§ **Material shown**:
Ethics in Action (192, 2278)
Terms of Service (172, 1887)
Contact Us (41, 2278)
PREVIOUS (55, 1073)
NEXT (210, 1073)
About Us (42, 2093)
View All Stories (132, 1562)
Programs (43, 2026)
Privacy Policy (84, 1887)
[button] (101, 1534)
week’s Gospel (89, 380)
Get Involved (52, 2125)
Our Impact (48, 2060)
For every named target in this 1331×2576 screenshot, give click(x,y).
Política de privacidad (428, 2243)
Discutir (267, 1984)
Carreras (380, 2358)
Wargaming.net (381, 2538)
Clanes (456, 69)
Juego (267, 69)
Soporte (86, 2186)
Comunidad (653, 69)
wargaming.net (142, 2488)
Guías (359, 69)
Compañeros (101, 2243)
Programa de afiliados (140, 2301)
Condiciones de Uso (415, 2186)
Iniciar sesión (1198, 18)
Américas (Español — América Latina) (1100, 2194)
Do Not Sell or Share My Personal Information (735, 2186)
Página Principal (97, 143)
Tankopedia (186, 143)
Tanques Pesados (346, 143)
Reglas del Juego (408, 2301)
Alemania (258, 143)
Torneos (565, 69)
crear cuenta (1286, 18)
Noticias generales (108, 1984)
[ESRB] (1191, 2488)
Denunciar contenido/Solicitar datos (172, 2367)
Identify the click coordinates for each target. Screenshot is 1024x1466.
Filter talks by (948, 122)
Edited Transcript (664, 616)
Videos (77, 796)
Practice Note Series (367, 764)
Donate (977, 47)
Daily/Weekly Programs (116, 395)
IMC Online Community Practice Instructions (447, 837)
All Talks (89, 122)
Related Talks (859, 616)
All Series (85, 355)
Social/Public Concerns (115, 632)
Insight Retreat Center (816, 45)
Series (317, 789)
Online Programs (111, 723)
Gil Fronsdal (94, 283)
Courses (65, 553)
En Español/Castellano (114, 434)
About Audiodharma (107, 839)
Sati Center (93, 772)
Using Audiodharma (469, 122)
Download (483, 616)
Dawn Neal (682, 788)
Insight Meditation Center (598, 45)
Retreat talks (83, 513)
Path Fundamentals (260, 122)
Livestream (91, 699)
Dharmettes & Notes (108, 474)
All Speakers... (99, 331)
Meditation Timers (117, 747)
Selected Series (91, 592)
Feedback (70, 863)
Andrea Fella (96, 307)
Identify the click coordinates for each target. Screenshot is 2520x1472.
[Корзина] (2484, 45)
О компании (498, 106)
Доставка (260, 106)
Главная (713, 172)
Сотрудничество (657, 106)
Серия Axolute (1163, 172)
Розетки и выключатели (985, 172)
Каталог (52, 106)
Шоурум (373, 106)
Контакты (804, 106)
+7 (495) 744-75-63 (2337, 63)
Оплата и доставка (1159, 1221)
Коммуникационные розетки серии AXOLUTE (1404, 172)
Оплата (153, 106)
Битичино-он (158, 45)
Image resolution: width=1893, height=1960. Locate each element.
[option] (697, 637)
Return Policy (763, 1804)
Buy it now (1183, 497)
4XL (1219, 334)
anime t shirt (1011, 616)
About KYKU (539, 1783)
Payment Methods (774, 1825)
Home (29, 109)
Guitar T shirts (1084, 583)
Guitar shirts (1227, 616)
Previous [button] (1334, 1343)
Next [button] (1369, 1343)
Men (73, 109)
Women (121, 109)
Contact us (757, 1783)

§ **Your objective**:
Your task is to gather all lines from the entries above that hold the word "Programs".

§ **Answer to this problem**:
Programs (43, 2026)
Daily/Weekly Programs (116, 395)
Online Programs (111, 723)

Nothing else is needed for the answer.